# start of Document

# What golf ball to use



## pfr5493 (Apr 24, 2009)

I use the pro v1. My speed is around 95-96 mph clubhead. 67 years old. I can spin the ball and it works well on short game also. I would like to get a little more yardage with the irons, at 1950 ft elevation I get a smooth 150 out of 7 iron and the 60 deg goes 60 yds with a smooth swing minimum.

All help for the old geezer is appreciated


----------



## Cajun (Jan 17, 2010)

Welcome to Golf Forum! I don't think I can be of much help for you, I'm still just a hacker so I play whatever I can find around the course. I've pretty much played it all, but not enough to comment on any one ball. I'm sure some of the other guys with a lower handicap will chime in with some opinions.


----------



## pfr5493 (Apr 24, 2009)

*Thanks*

I have a 13 handicap. but it gets lower as the season gets on. 3 was my best ever at 7230 yds. 40-50 yrs old. Now I call it diminishing skills as the war wounds creep in the the gut expands .


----------



## FrogsHair (Mar 4, 2010)

I have mixed feelings about what golf ball is best for a golfer's swing. Personally I like those yellow Volvik Crystal balls which are 70 compression. My driver speed is some where around +/- 97mph. When I can't find the Volviks I play those Bridgestone e5+, e6+, or e7+. Sometimes I play the Topflite D2 series of balls. All of those balls play about the same for me. I can't see any difference in my scores. I played that Penta 5 piece ball from Taylormade for about 10+ rounds against a cheap Topflite D2 ball. The Topflite cost about $1.20 a ball. The Penta was just a few yards longer off the tee, and nothing else about it stood out to make me think it was worth $5 a ball. I played a sleeve of those Bridgestone B330-RX which is another high dollar ball. Again, nothing that much different about it, from the other balls I have played over the past few months.

# end of Document

Tasks and exercises:
1 - Copy the stretch of the golf ball thread from "I use the pro" through "smooth swing minimum.".
2 - Do these statements agree with the golf ball thread? Answer yes or no for each, quoting the words that decide it.
(a) pfr5493 gives an age of 67.
(b) FrogsHair judged the Penta ball worth its price of $5 a ball.
(c) Cajun plays whatever balls can be found around the course.
3 - Pick up the golf ball thread after its last sentence and keep writing it.

# start of Collected material

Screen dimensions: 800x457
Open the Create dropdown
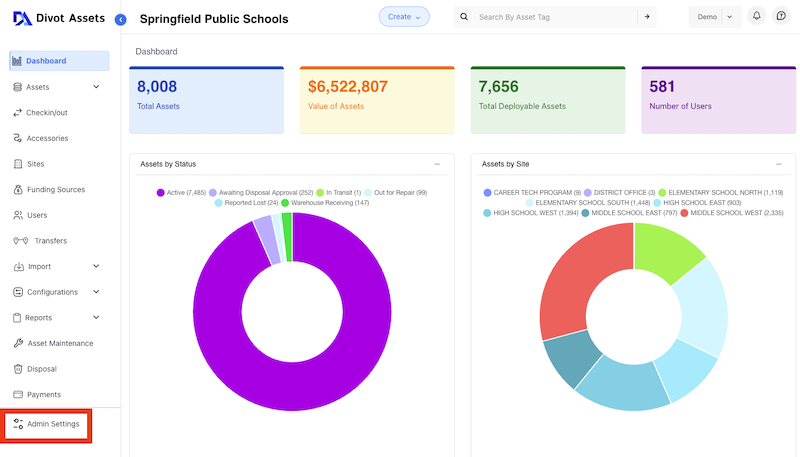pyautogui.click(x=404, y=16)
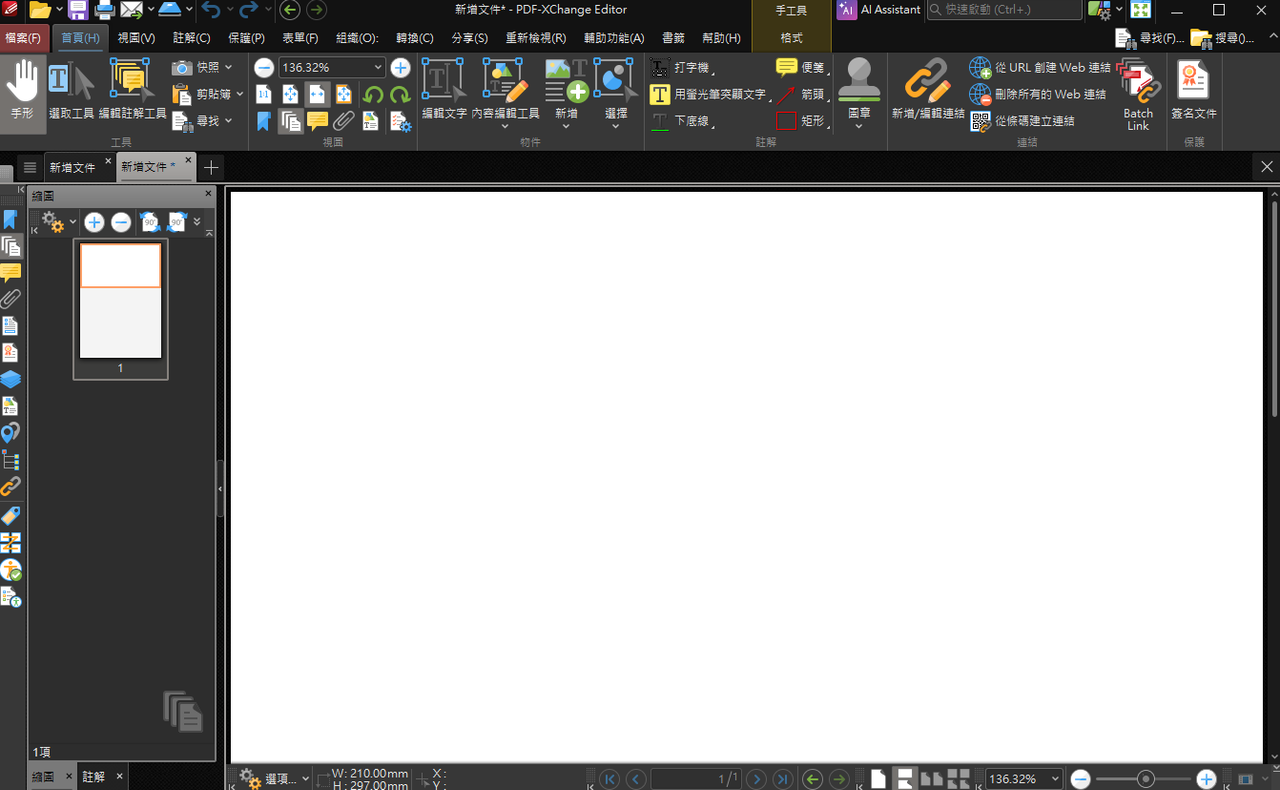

# end of Collected material

Answer list:
1 -
I use the pro v1. My speed is around 95-96 mph clubhead. 67 years old. I can spin the ball and it works well on short game also. I would like to get a little more yardage with the irons, at 1950 ft elevation I get a smooth 150 out of 7 iron and the 60 deg goes 60 yds with a smooth swing minimum.

2 -
(a) Yes: "67 years old."
(b) No: "nothing else about it stood out to make me think it was worth $5 a ball."
(c) Yes: "I play whatever I can find around the course."

3 -
Now about my "mixed feelings" about which ball might be the best for a golfer. The other day on the driving range I picked up a used, beat up "Noodle" ball. This ball had definitely been "touched" a few times by someone's clubs. I threw it in my bag and forgot about it. The other day I went golfing. I went directly to the first tee, with out any warm up, or practice swings. I reached into my bag and pulled out that well used Noodle ball. Since the first three holes have lateral water hazards on the right, I decided what to heck. Why take a chance of losing one of my newer balls. I shot a 37 with it on the front nine. After nine holes I retired it because it really looked mangled. Played the back nine with a couple of different "brand new" balls and shot a 44 for my troubles. Go figure.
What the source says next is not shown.